What needs to be done:
Repeat the lines of the data items from the line with "Where should I" to the line with "Looking at the screenshot, I should 1140,614.", including both of those lines, and give no other lines.

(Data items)
----

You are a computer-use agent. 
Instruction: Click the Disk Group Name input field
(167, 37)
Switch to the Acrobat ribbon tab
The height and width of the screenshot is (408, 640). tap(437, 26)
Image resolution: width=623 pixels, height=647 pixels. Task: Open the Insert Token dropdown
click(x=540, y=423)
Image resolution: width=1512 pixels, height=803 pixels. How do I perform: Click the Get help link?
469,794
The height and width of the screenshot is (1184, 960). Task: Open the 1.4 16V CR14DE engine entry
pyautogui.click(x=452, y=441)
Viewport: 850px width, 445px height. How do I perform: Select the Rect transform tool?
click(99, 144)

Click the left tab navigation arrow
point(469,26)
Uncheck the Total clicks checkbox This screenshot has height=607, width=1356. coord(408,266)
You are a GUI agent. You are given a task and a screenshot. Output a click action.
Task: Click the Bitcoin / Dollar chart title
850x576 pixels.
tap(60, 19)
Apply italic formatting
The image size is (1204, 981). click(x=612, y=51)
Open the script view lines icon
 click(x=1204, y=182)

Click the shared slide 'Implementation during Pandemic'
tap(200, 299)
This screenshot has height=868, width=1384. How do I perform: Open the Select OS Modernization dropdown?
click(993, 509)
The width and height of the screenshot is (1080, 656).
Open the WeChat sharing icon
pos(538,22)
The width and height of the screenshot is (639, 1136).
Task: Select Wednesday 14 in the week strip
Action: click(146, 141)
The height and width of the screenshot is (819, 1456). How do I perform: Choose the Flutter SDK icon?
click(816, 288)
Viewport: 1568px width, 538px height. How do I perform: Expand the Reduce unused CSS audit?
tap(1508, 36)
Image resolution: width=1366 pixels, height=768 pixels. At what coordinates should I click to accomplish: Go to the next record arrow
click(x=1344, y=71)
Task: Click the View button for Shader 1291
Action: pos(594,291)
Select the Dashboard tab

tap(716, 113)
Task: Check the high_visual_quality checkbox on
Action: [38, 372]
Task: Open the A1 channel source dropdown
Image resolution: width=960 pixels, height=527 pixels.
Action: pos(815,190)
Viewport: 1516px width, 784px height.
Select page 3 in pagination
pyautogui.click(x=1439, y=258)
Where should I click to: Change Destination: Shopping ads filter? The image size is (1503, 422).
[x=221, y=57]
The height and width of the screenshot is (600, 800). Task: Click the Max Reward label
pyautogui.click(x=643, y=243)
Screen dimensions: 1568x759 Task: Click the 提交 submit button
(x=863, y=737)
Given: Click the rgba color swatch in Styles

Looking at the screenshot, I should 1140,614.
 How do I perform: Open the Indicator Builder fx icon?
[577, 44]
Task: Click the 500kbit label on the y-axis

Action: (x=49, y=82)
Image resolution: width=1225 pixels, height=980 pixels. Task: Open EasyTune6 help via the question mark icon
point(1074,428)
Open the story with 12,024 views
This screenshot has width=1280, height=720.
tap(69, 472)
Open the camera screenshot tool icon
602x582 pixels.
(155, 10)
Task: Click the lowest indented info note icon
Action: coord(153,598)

----

Solution to this problem:
Where should I click to: Change Destination: Shopping ads filter? The image size is (1503, 422).
[x=221, y=57]
The height and width of the screenshot is (600, 800). Task: Click the Max Reward label
pyautogui.click(x=643, y=243)
Screen dimensions: 1568x759 Task: Click the 提交 submit button
(x=863, y=737)
Given: Click the rgba color swatch in Styles

Looking at the screenshot, I should 1140,614.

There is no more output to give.